About this task: Only one stretch of the material below is wanted: everything from the line containing "556x259 pixels." down to the line containing "Click the horizontal scrollbar thumb", both ends included. Repeat it exactly and skip the pictures.

Provided records:
*** Begin section ***
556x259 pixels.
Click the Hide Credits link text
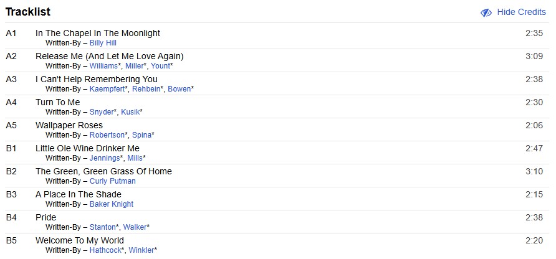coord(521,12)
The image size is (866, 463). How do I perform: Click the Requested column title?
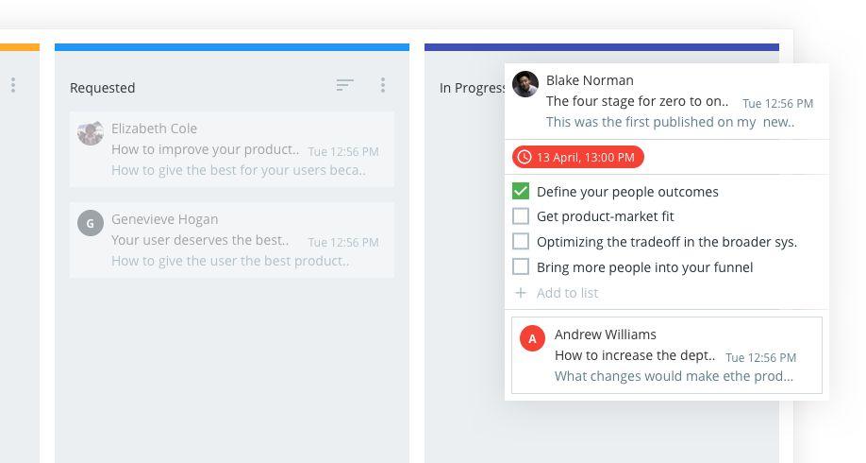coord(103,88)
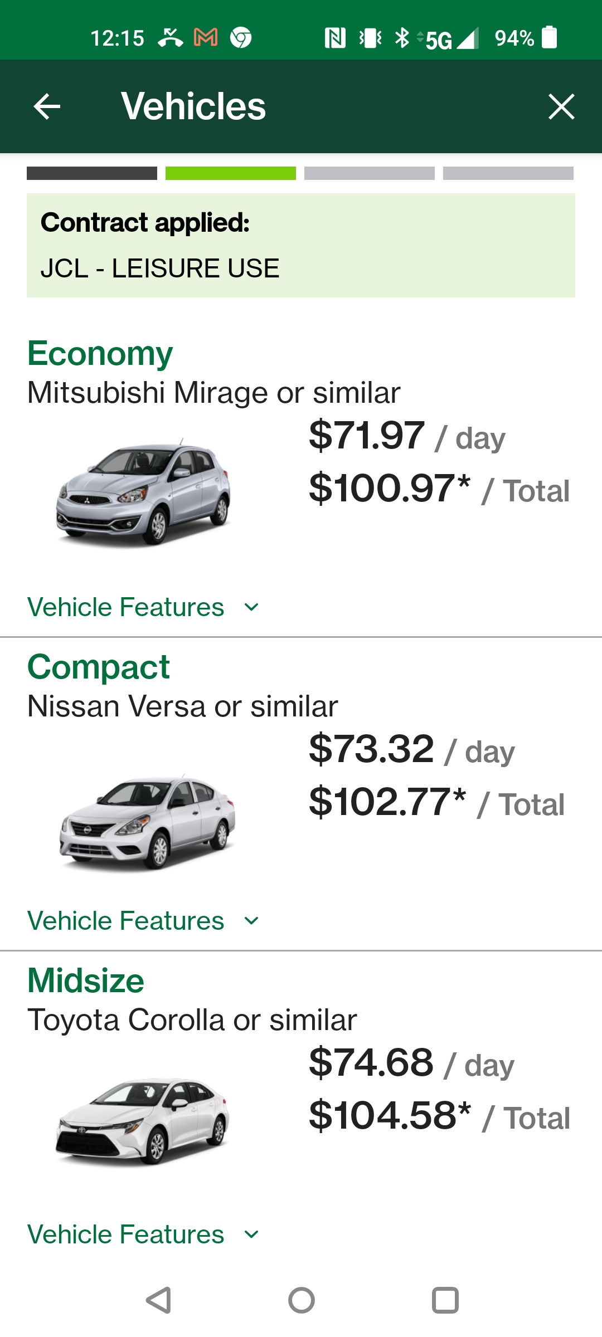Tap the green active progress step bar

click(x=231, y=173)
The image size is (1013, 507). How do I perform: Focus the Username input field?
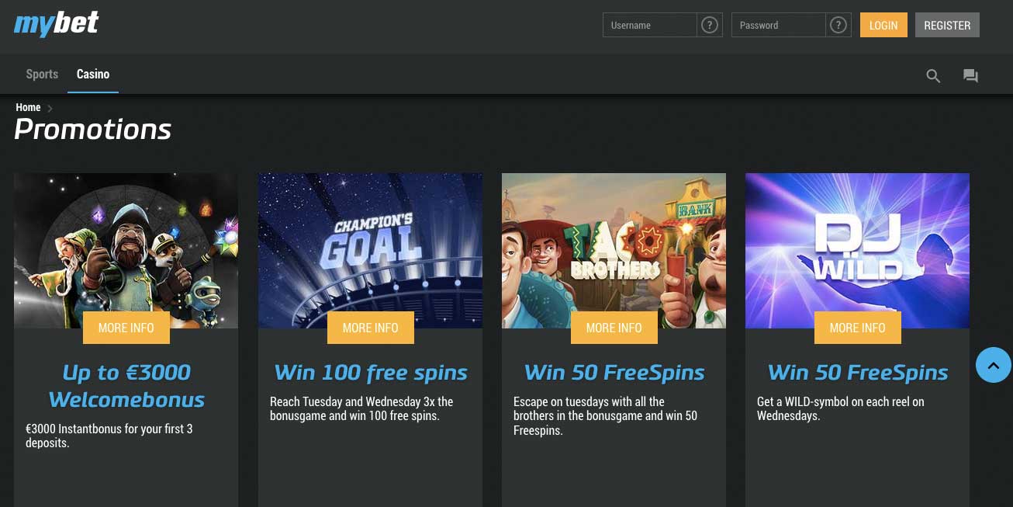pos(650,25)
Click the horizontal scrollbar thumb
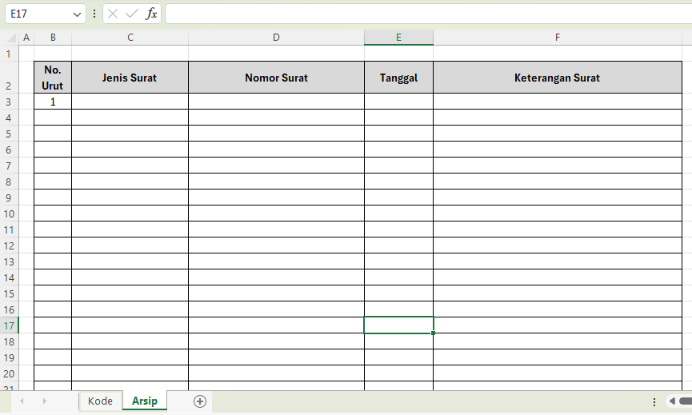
*** End section ***
*** Begin section ***
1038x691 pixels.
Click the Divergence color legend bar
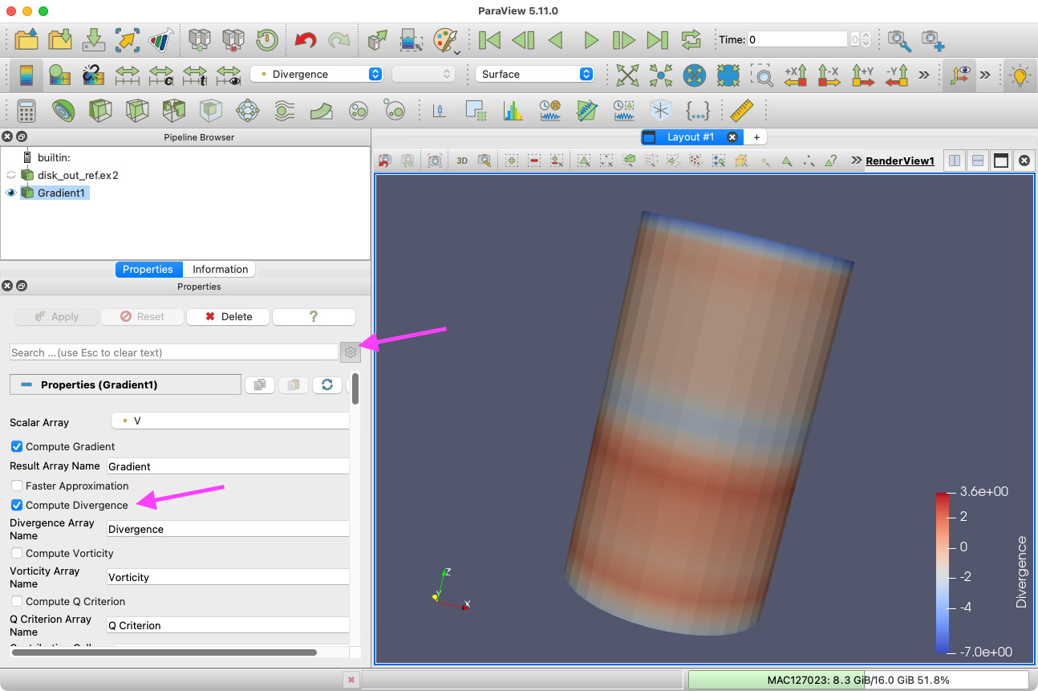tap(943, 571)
*** End section ***
*** Begin section ***
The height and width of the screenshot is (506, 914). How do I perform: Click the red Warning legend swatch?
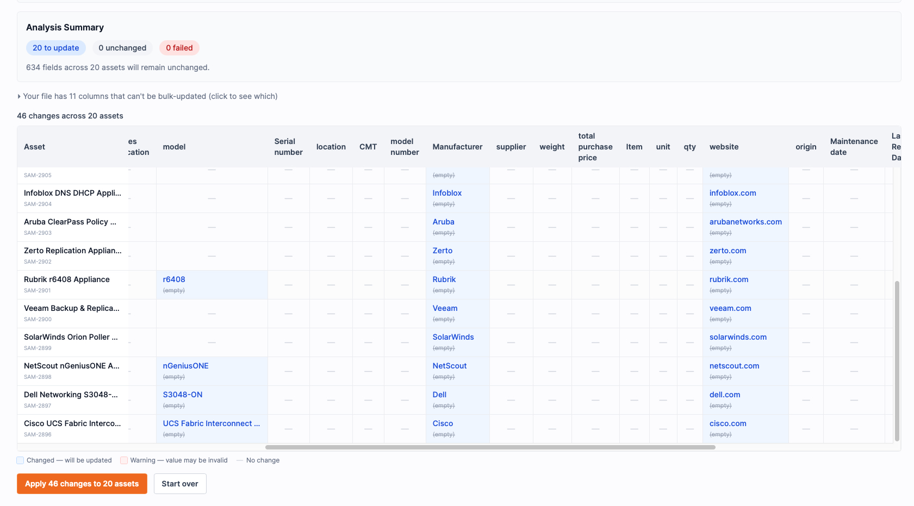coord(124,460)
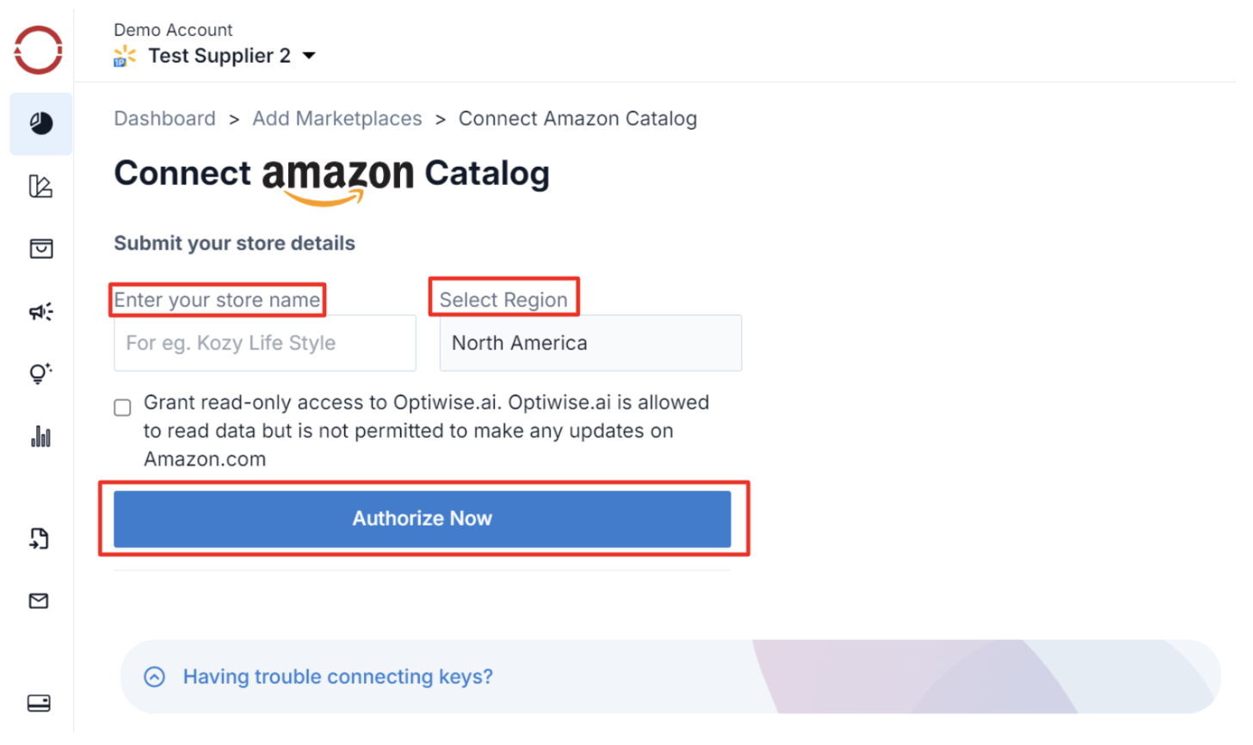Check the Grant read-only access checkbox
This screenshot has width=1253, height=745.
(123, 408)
*** End section ***
Response for this exercise:
556x259 pixels.
Click the Hide Credits link text
coord(521,12)
The image size is (866, 463). How do I perform: Click the Requested column title?
coord(103,88)
Tap the green active progress step bar

click(x=231, y=173)
The image size is (1013, 507). How do I perform: Focus the Username input field?
pos(650,25)
Click the horizontal scrollbar thumb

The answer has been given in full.